Dr Olivier Bodenreider, MD, PhD. National Institutes of Health
When: May 27, 2009
Venue: 292 Joshi (Brandeberry Conference Room)
Title: Ontologies and Data Integration in Biomedicine Seminar
Review examples of successful biomedical data integration projects in which ontologies play an important role, including the integration of genomic data based on Gene Ontology annotations, the cancer Biomedical Informatics Grid (caBIG) project, and semantic mashups created by the Semantic Web for Health Care and Life Sciences community. Challenges to data integration in biomedicine will also be discussed.

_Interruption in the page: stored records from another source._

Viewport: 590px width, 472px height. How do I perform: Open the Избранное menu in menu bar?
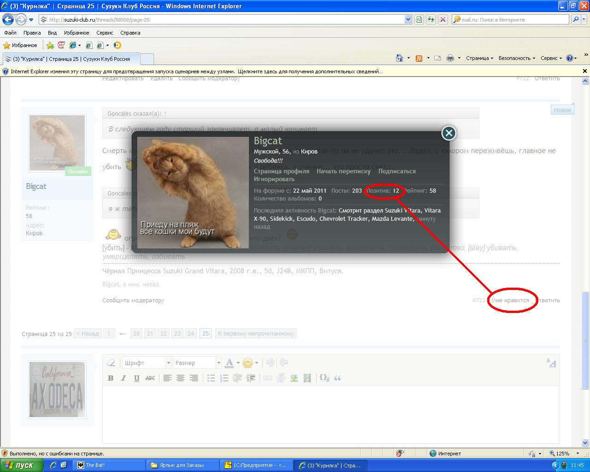[77, 33]
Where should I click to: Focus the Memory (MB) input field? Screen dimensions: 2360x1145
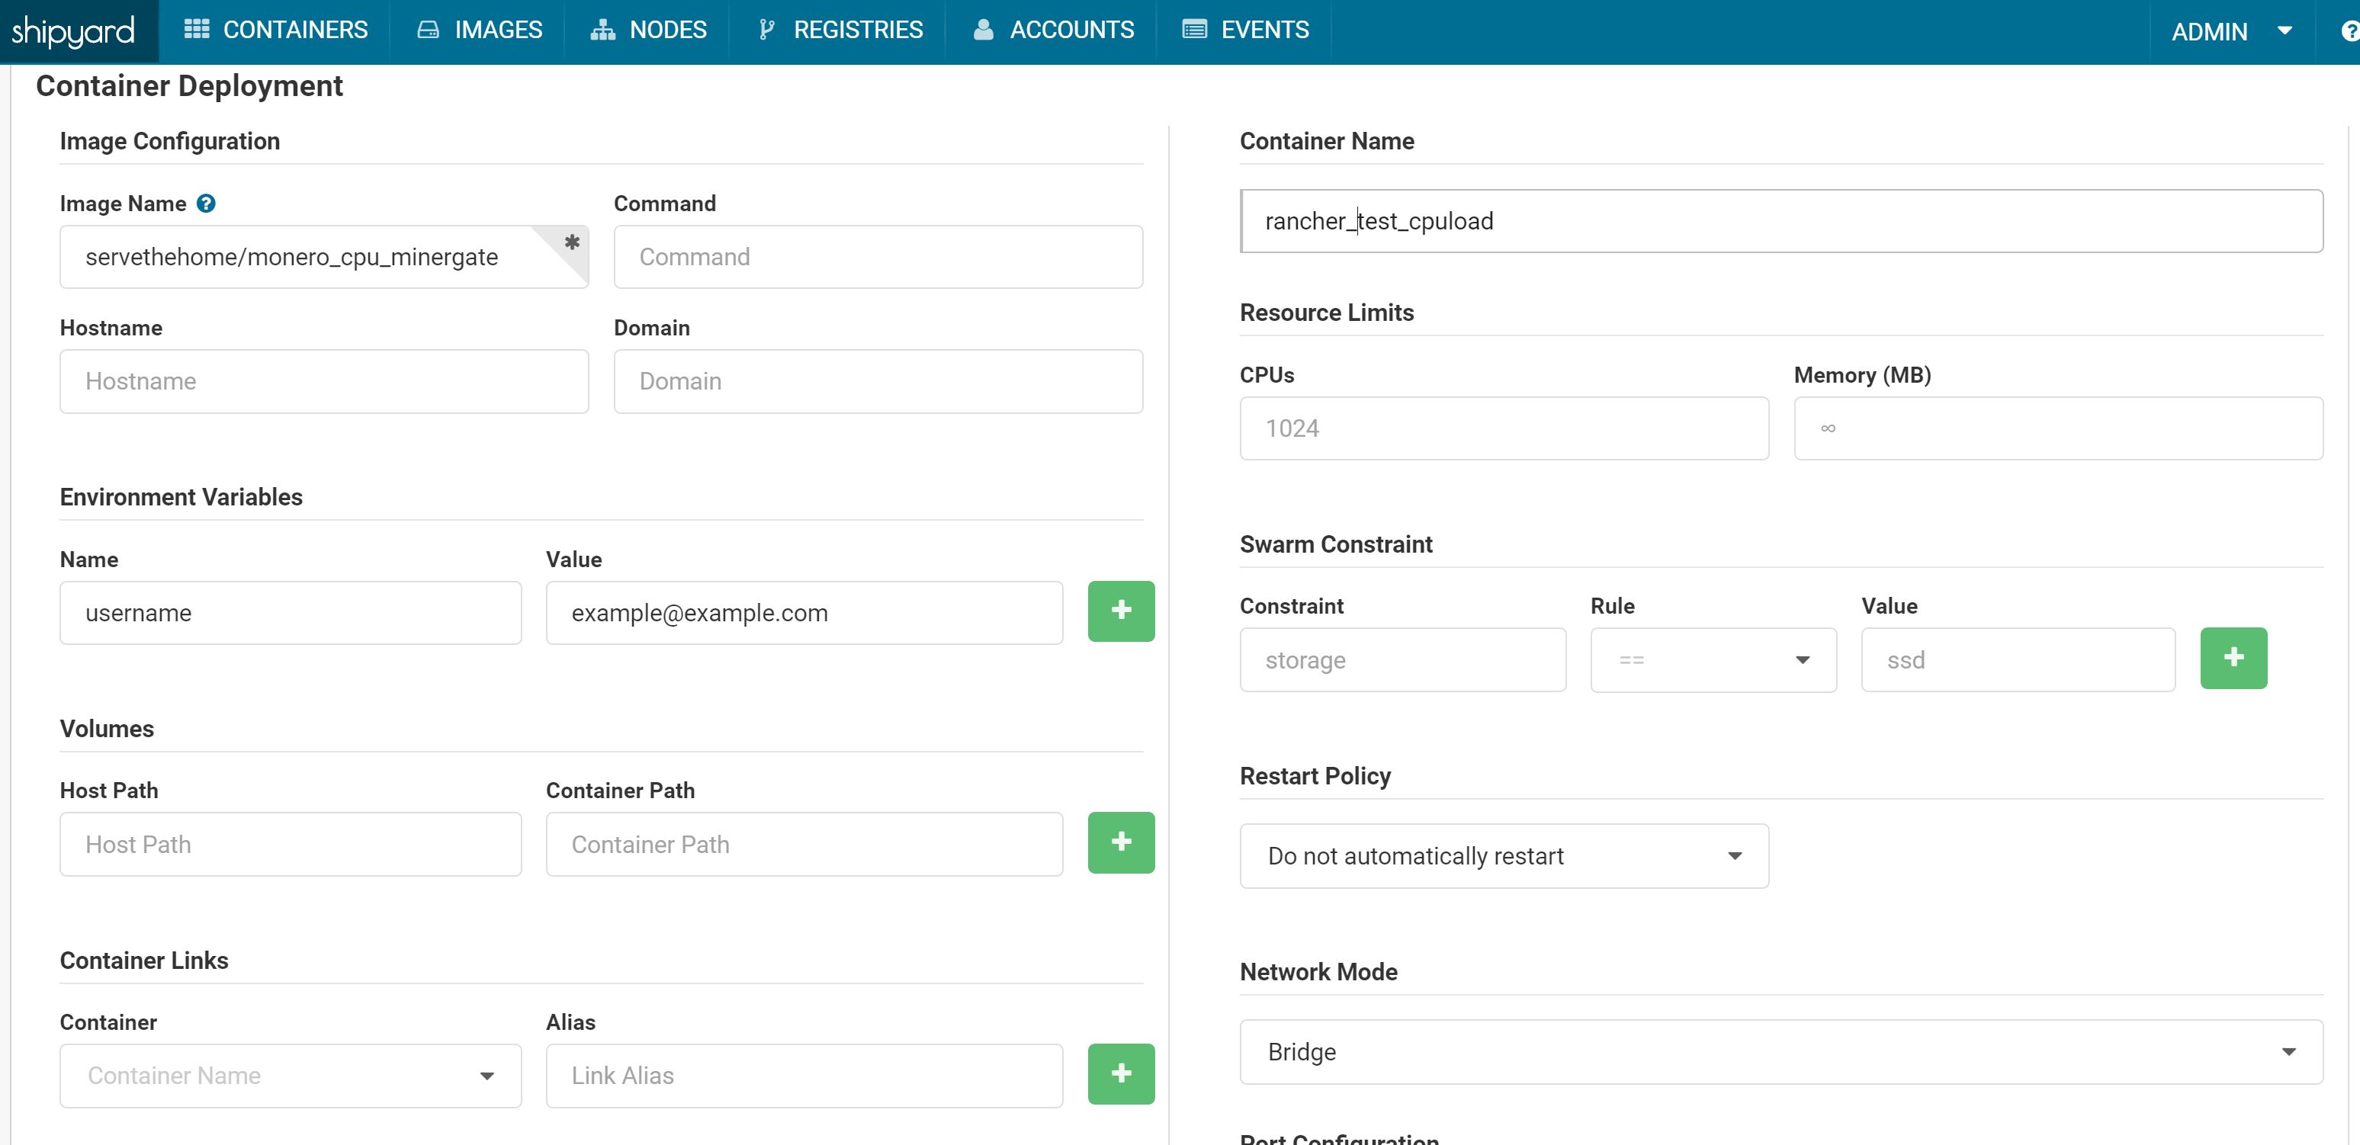pyautogui.click(x=2058, y=428)
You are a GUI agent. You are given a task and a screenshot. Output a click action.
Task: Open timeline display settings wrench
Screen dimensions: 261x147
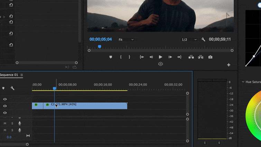pyautogui.click(x=12, y=88)
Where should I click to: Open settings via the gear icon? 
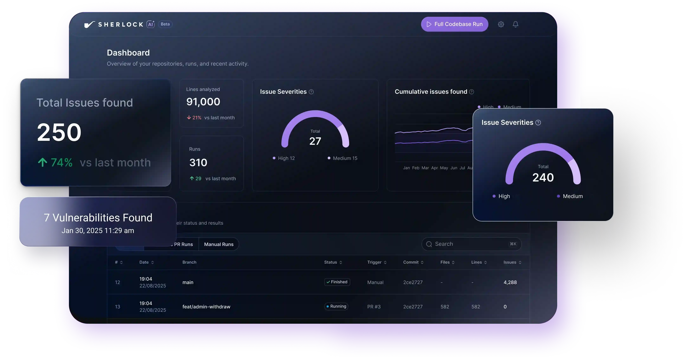coord(501,24)
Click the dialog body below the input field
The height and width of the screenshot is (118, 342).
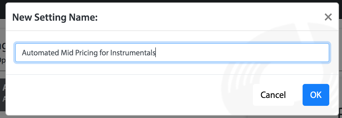[x=172, y=69]
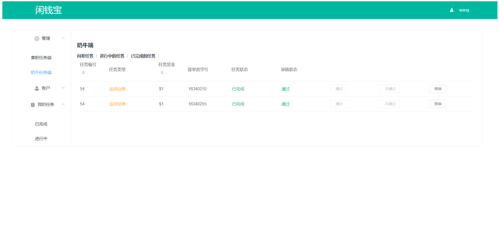Sort by 任务赏金 using sort arrows

tap(162, 73)

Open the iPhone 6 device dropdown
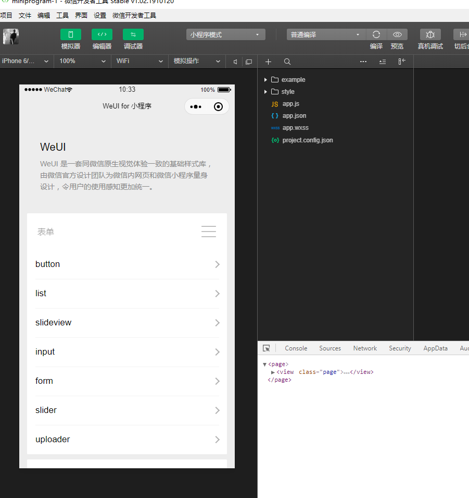click(26, 61)
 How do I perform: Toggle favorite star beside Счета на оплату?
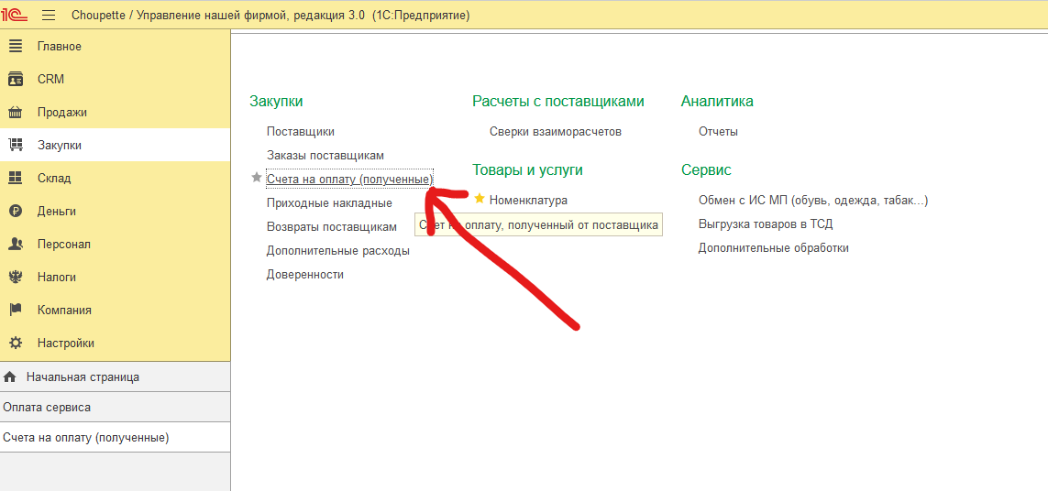click(257, 178)
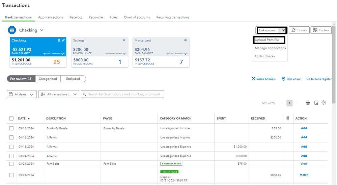Click the blue Checking account icon
The width and height of the screenshot is (337, 185).
click(12, 30)
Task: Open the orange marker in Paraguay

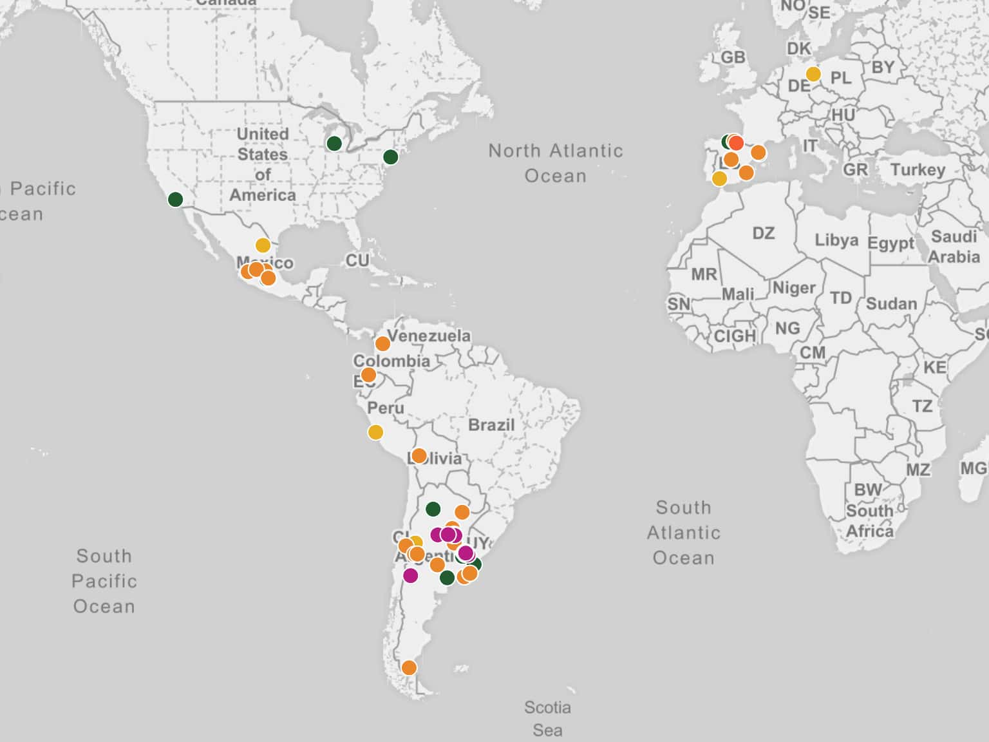Action: 462,512
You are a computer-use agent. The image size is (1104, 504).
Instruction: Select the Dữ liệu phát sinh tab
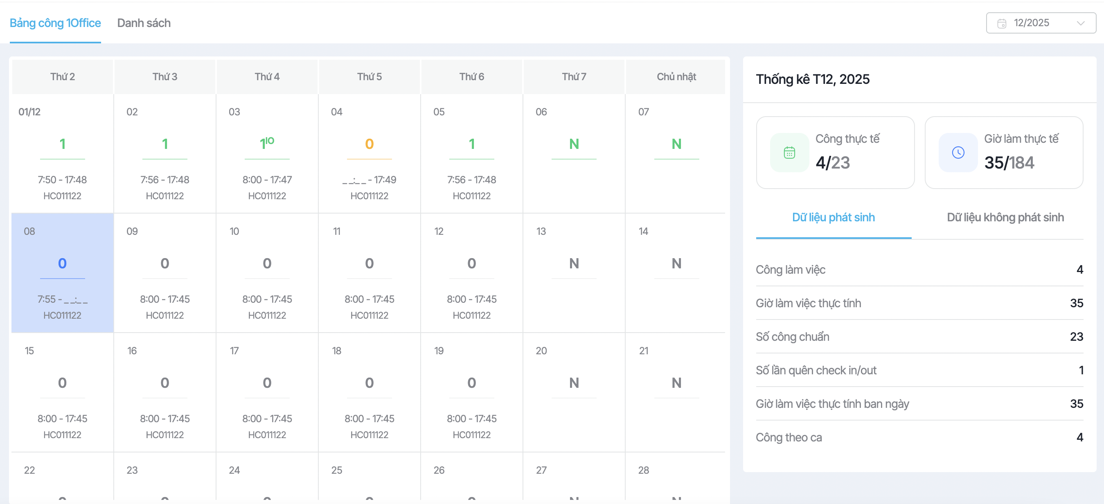click(x=833, y=217)
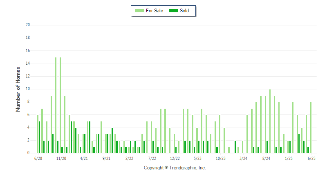Select the 6/20 x-axis label
This screenshot has height=178, width=327.
pos(38,159)
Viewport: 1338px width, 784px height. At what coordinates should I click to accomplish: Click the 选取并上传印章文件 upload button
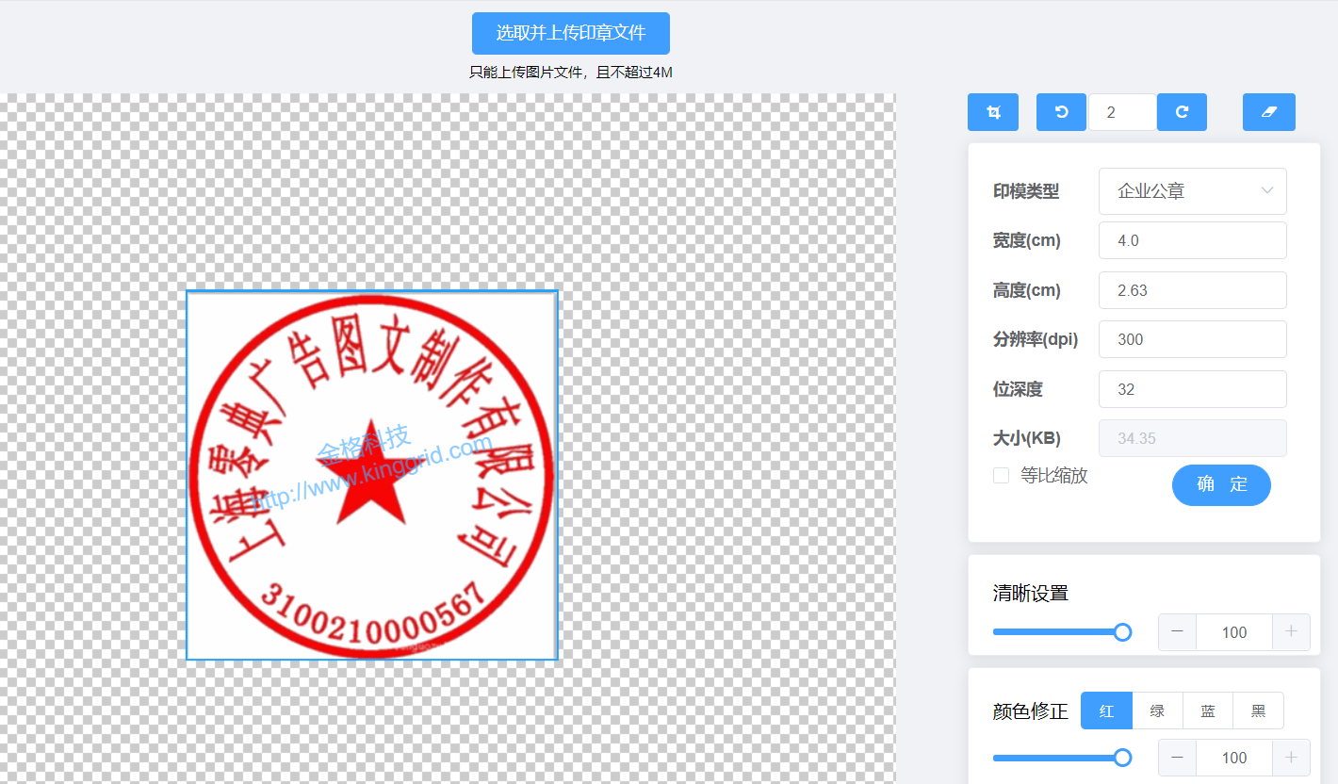click(x=570, y=33)
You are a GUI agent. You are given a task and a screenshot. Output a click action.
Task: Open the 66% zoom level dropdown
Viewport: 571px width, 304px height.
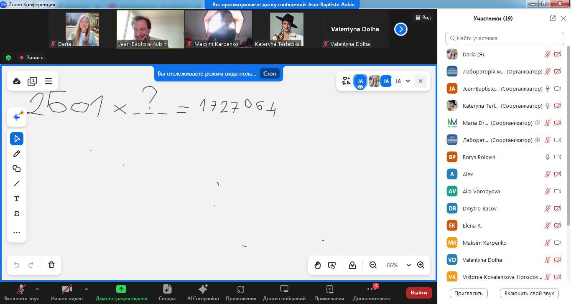pyautogui.click(x=408, y=265)
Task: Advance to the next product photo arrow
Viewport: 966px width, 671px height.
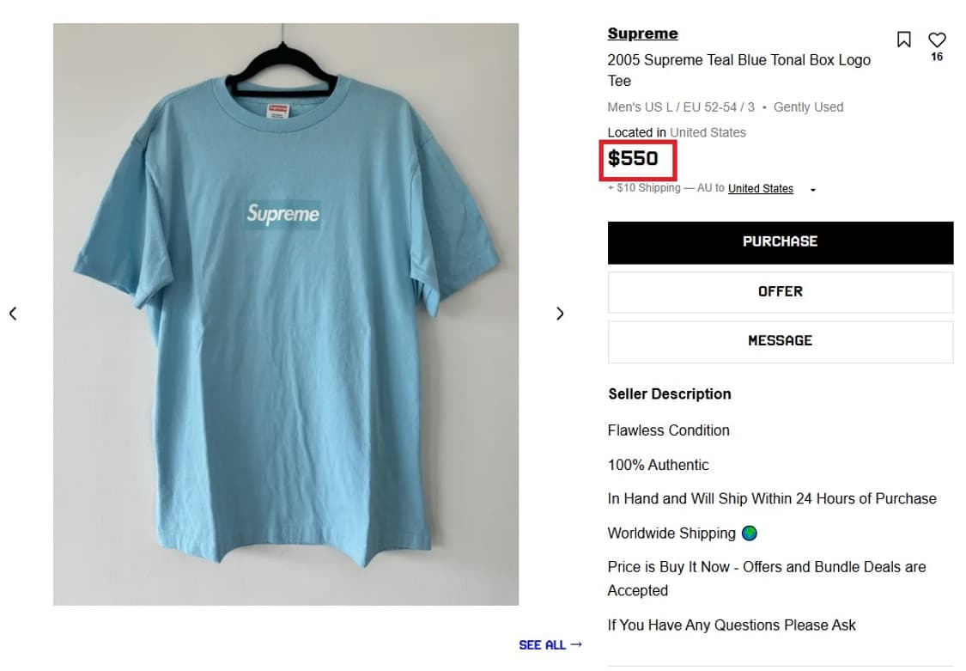Action: (x=560, y=314)
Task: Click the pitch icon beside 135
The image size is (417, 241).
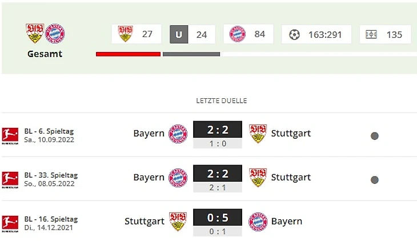Action: tap(371, 34)
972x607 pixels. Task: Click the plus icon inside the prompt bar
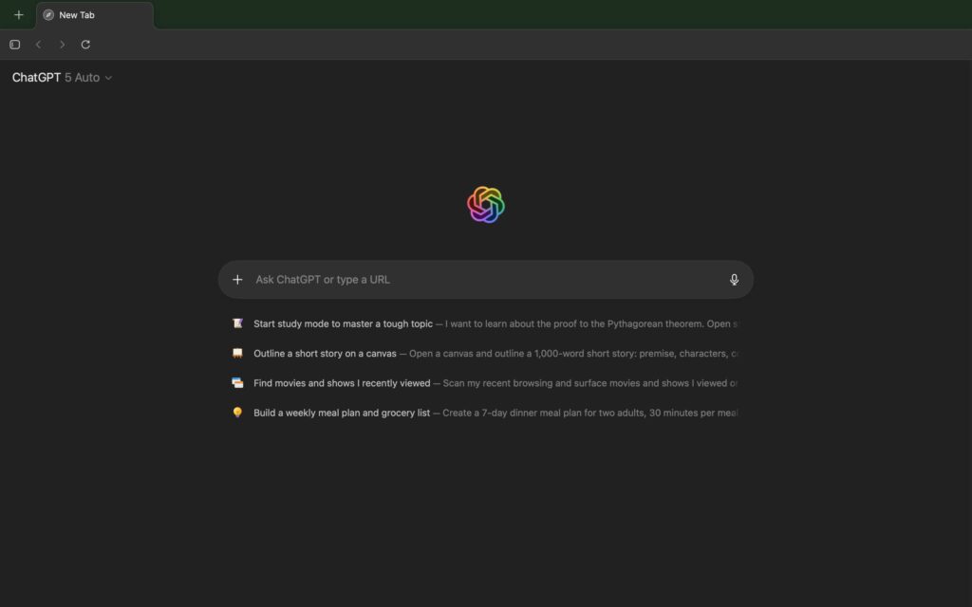[x=237, y=280]
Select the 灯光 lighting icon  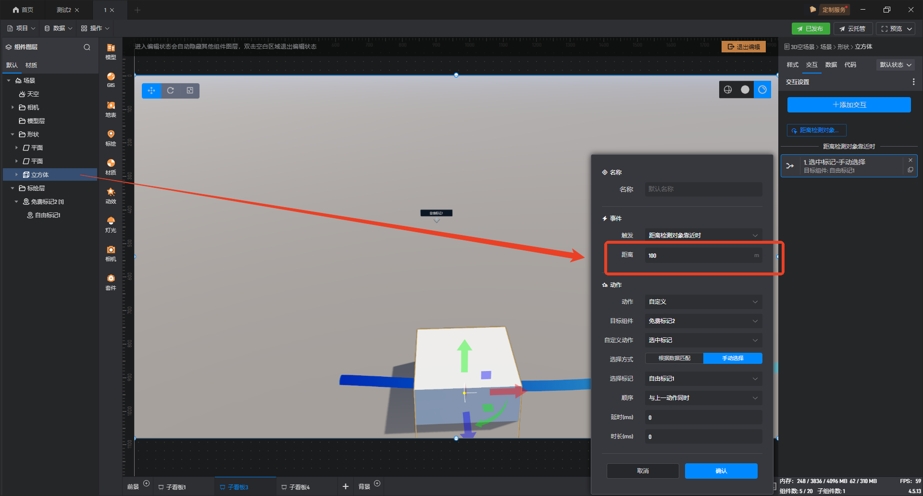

Dr. Bodenreider is a Research Scientist at the Lister Hill National Center for Biomedical Communications, US National Library of Medicine, NIH. His research interests include terminology, knowledge representation and ontology in the biomedical domain, both from a theoretical perspective and in their application to natural language understanding, reasoning, information visualization and integration. Dr. Bodenreider is a Fellow of the American College of Medical Informatics. He received a M.D. degree from the University of Strasbourg, France in 1990 and a Ph.D. in Medical Informatics from the University of Nancy, France in 1993. Before joining NLM in 1996, he was an assistant professor for Biostatistics and Medical Informatics at the University of Nancy, France, Medical School.